---- AVAILABLE DATA

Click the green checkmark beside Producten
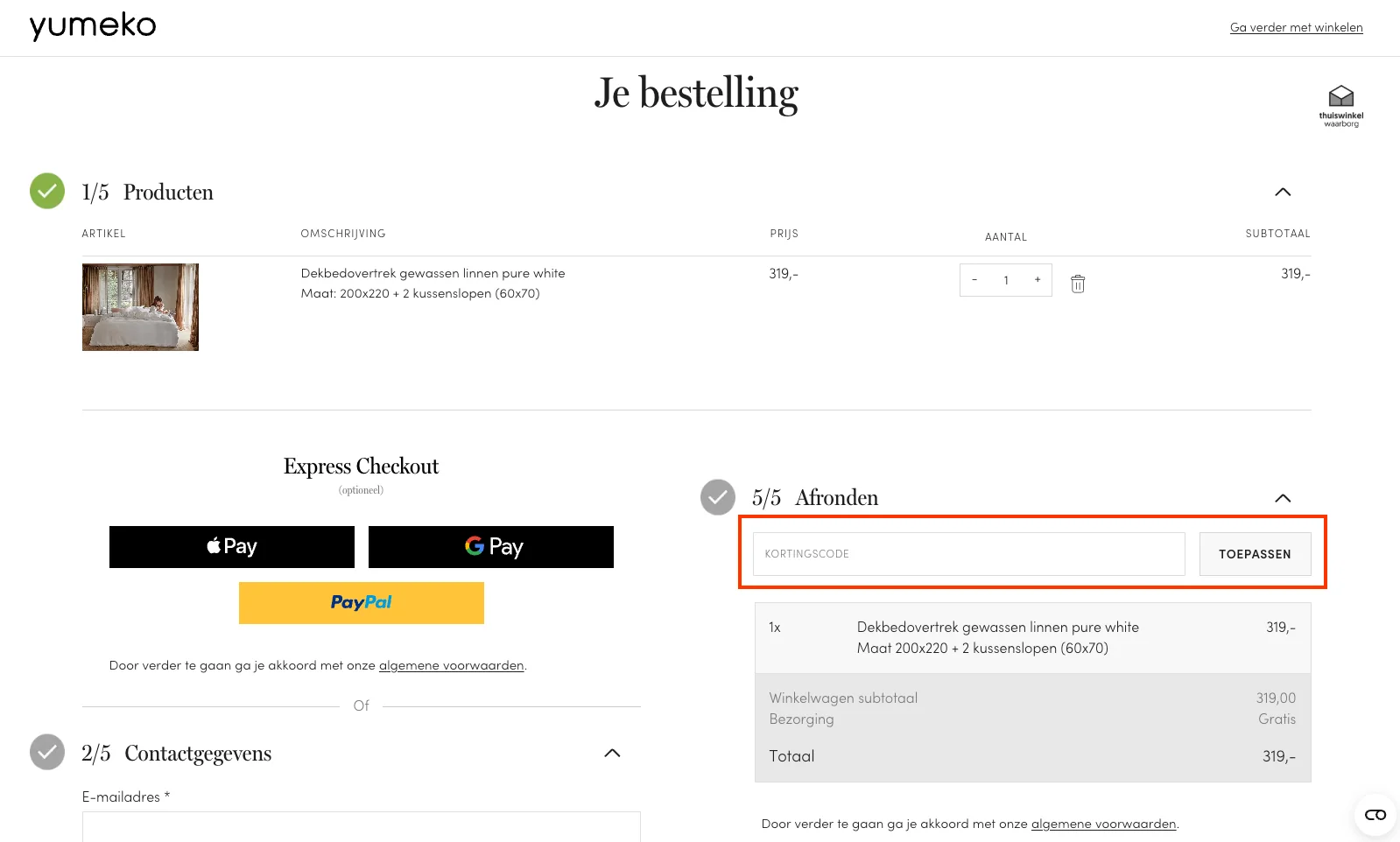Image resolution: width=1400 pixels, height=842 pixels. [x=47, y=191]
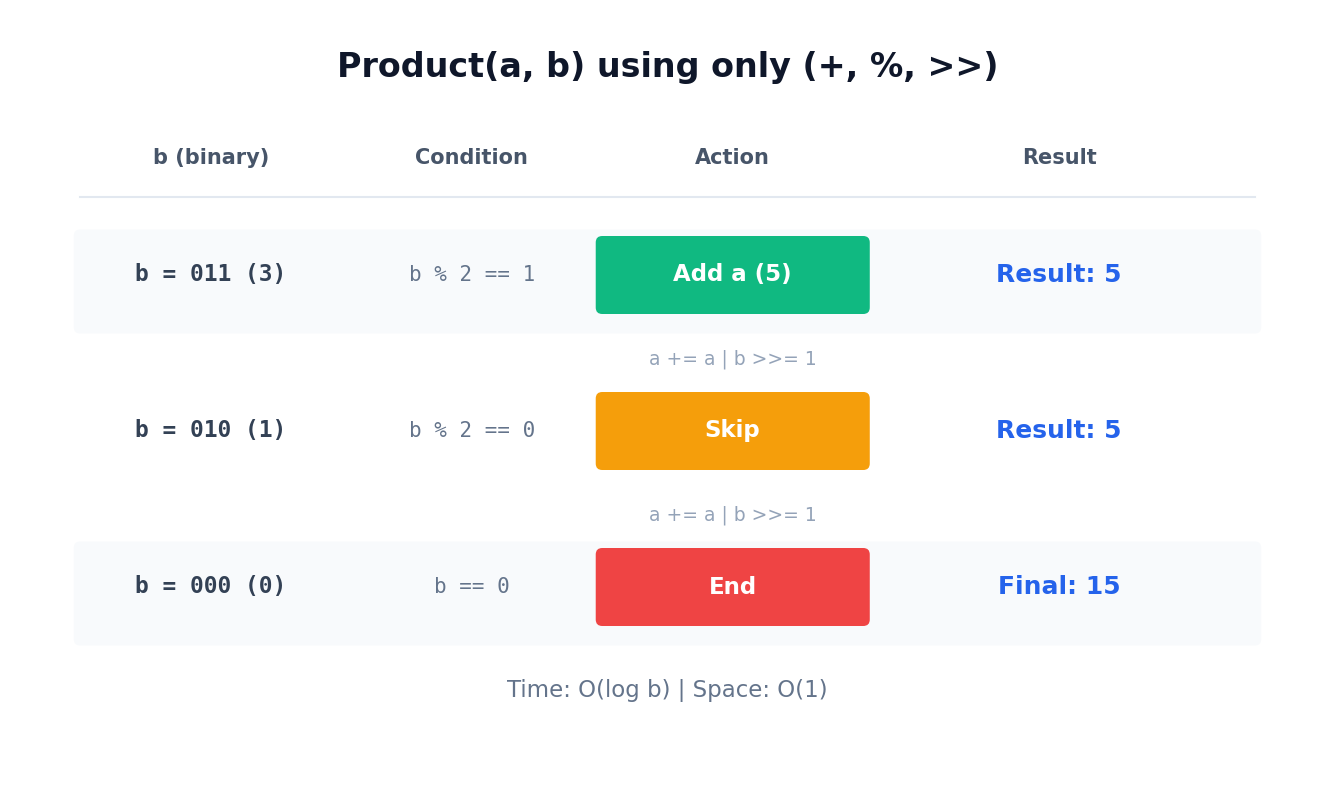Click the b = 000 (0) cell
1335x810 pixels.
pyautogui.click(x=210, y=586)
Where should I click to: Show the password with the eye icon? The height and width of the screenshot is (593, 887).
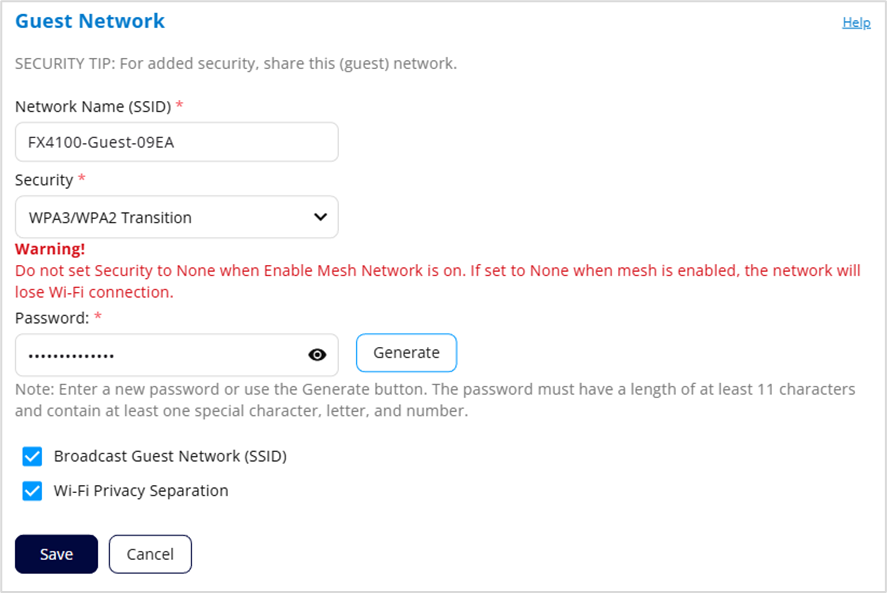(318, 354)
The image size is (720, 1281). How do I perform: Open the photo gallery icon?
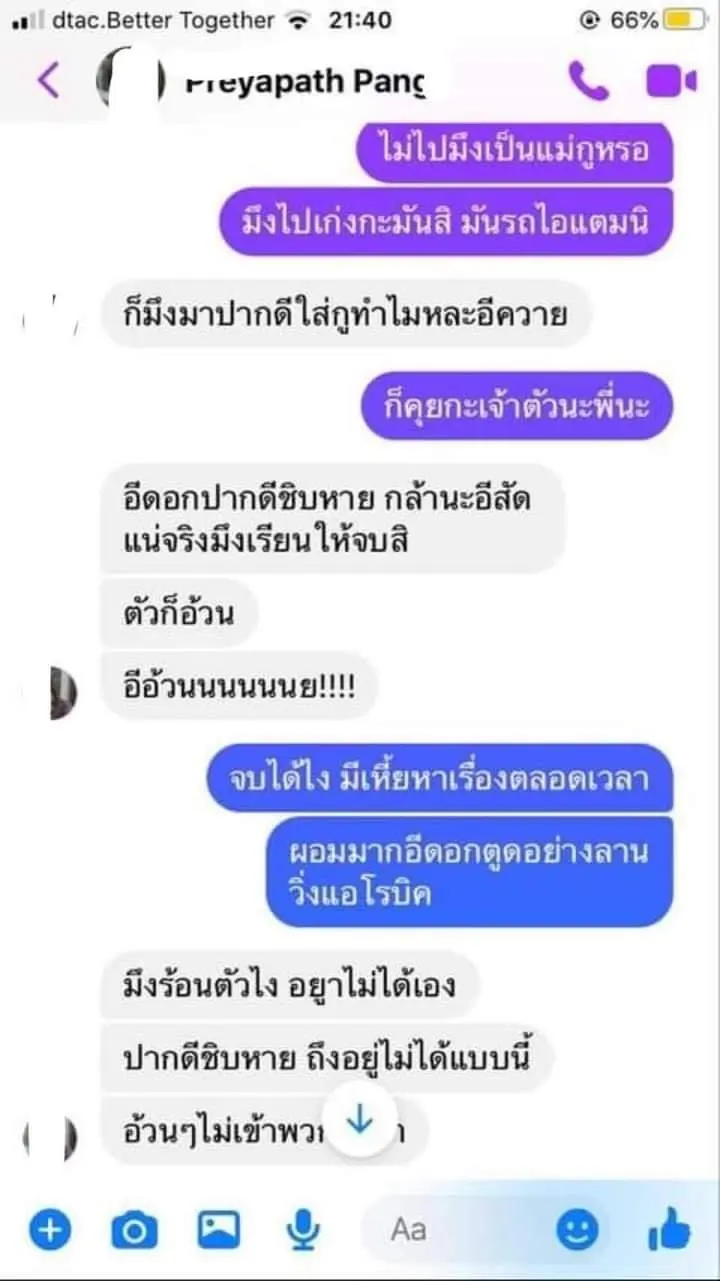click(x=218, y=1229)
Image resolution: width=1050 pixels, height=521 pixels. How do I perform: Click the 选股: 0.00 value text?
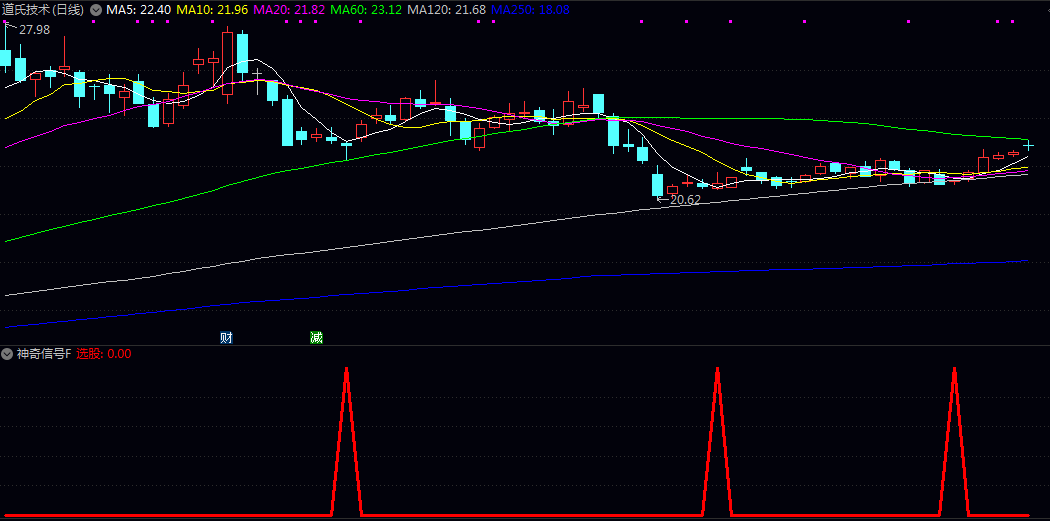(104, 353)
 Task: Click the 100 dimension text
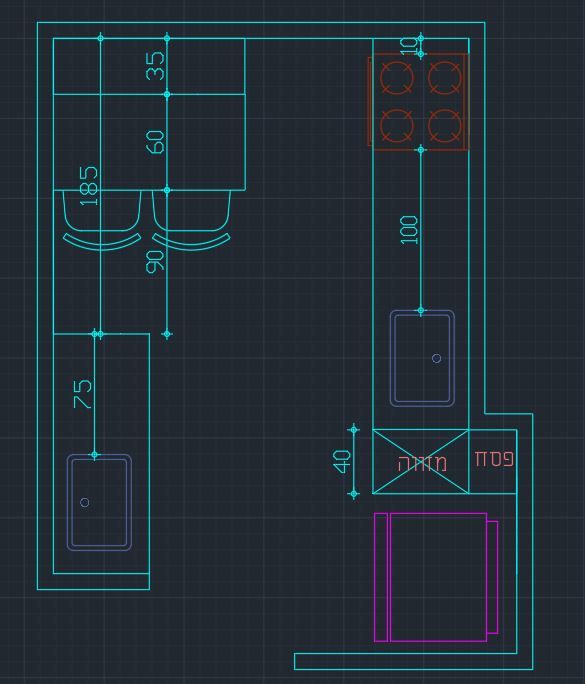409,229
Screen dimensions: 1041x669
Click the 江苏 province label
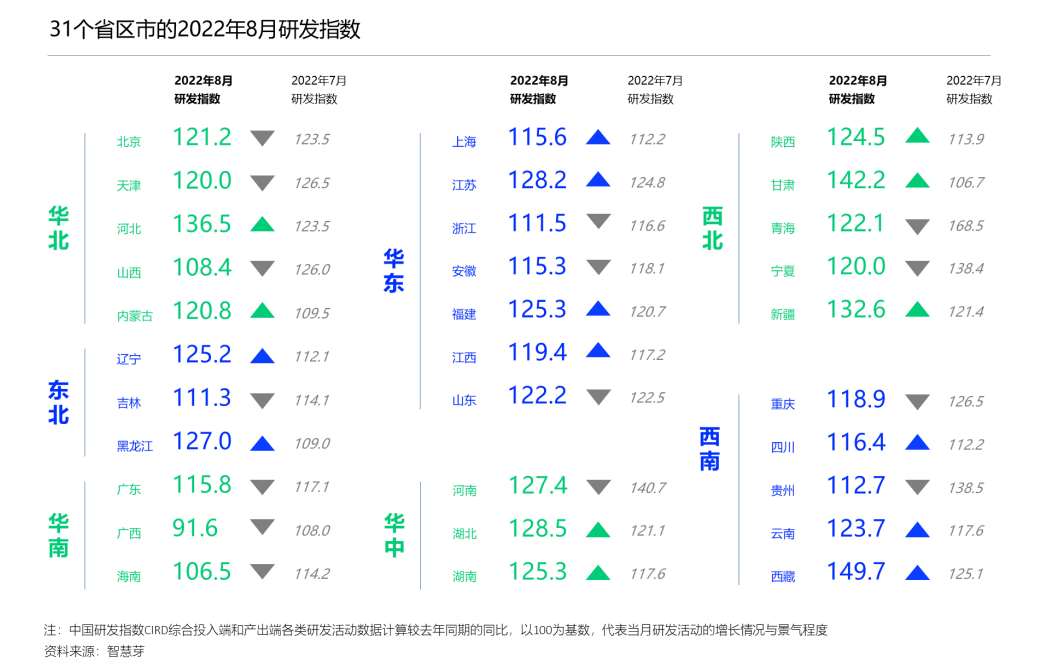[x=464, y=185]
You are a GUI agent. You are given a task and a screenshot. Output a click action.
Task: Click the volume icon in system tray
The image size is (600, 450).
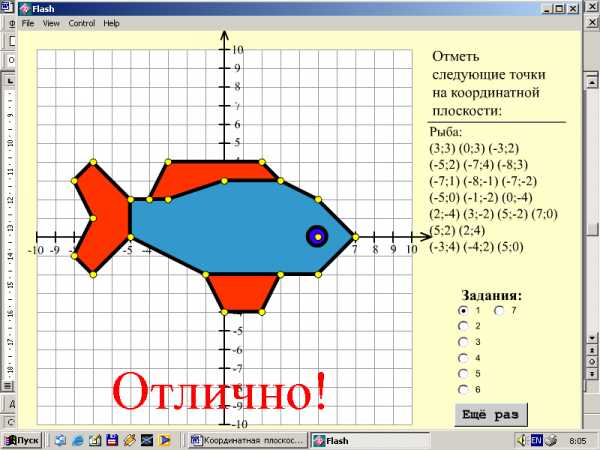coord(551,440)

--------

REQUIRED WORK = The entries above need to be output again in full, exactly, and without pictures.

THE COMPLETED TASK =
Click the green checkmark beside Producten
Image resolution: width=1400 pixels, height=842 pixels. [x=47, y=191]
Click the b = 000 (0) cell
1335x810 pixels.
pyautogui.click(x=210, y=586)
Where should I click to: Show the password with the eye icon? The height and width of the screenshot is (593, 887).
(318, 354)
The image size is (720, 1281). How do I perform: Open the photo gallery icon?
click(x=218, y=1229)
Image resolution: width=1050 pixels, height=521 pixels. How do I perform: Click the 选股: 0.00 value text?
(104, 353)
 Task: Click the 100 dimension text
409,229
Screen dimensions: 1041x669
Click the 江苏 province label
[x=464, y=185]
You are a GUI agent. You are given a task and a screenshot. Output a click action.
Task: Click the volume icon in system tray
The image size is (600, 450).
coord(551,440)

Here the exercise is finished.